His later Visual Explanations has more reference to geographical visualisations and unpicks some new examples. It’s a very rich book, and deals with everything from Feynmann’s O-ring explanation for the Challenger Disaster to creating charts for recognising fish underwater with the associated magnification error. Tufte’s written a series of books on this subject, and none of them are cheap, so be judicious unless you have money to burn.
Visualise This by Nathan Yau
Nathan Yau’s website, http://flowingdata.com/, is like David McCandless': an active resource of new visualisations. Much closer to a “how-to” guide, Yau’s 2011 book acts as a good primer for different data tools available (such as ManyEyes, Google Spreadsheets, Python and Processing) before delving deeper into the magic of R. People who know me will know I’m not a massive fan of R (for various reasons becoming increasingly outdated and irrelevant), but there’s no doubt that’s it’s a powerful tool for creating beautiful static visualisations and maps, as James Cheshire’s and Ollie O’Brien’s various blogs demonstrate (e.g. http://spatialanalysis.co.uk/).
Visualising Data by Ben Fry
Excellent introduction to visualising data in Processing, covering reading in data through data workflow and some nice, innovative visualisation techniques. Like Nathan Yau’s book, it acts as a quite detailed how-to guide, but using Processing rather than R. The main criticism would be that Processing 2.0 has shifted focus and this 2008 book needs updates to reflect this.
Beautiful Visualisation edited by Julie Steele and Noah Illinsky
Fascinating portfolio of data visualisation work. Less a technical how-to than a series of examples of different approaches and datasets, with commentary from the designers outlining their strategies, challenges and outputs from the data. From a teaching and learning perspective, the lack of technical detail means more examples could be fitted into the book, but it’s harder to recreate them. However, as an overview of vis. techniques and how they fit into a broader research methodology, this is highly illuminating. It’s the sort of book where, if you kind of know what you’re doing already, you can probably replicate the writers’ outputs, and you also get a sense of their workflow, thinking process, and the development of their ideas.

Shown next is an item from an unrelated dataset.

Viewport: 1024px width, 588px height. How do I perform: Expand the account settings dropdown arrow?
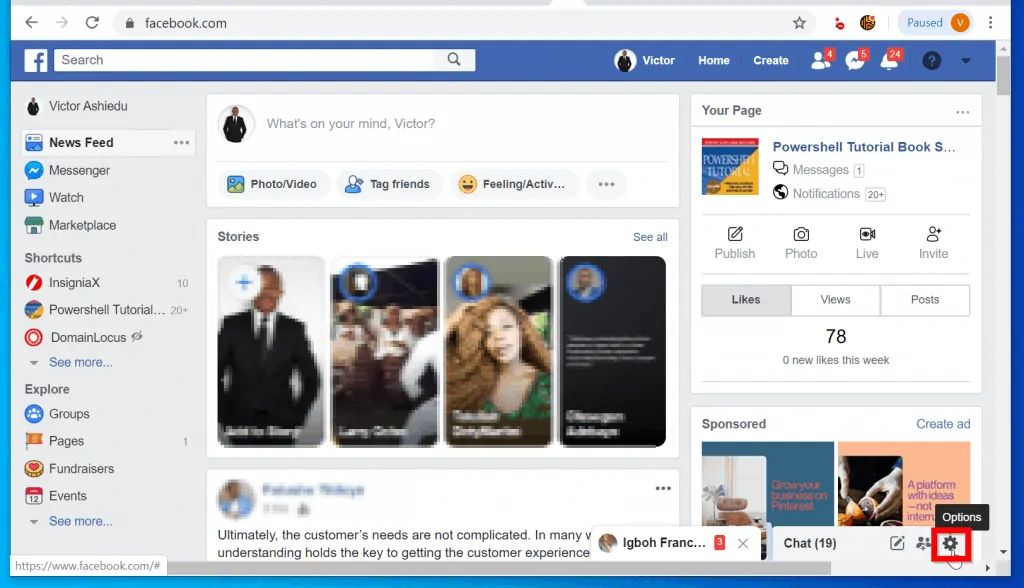pos(965,60)
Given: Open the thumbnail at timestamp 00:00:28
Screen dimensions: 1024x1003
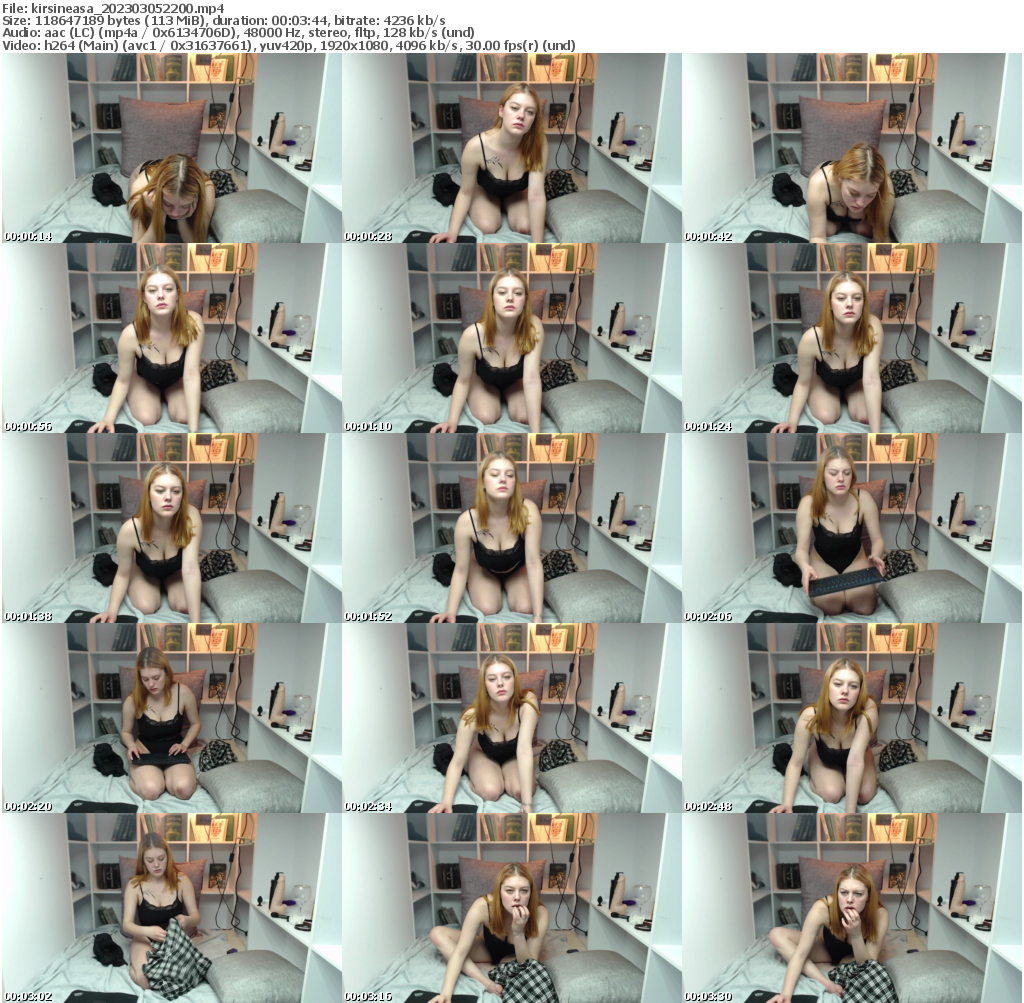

The Data Journalism Handbook edited by Jonathan Gray, Liliana Bounegru and Lucy Chambers
Seeing the journalistic angle on using data to uncover “news”, and to find and tell a story, is fascinating from the perspective of scientists more used to using datavis and analysis as a research tool. The book provides a series of case studies, and illustrates how data science, analysis and communication all have impacts beyond academics and policymakers. The book is structured loosely does not have a strong “centralised” message – but provides a series of case studies which uncover both datavis techniques and journalistic approaches to the subject matter. It’s not a how-to, like some of these others, put provides a broader perspective on using visualisation to communicate – and literally, create stories.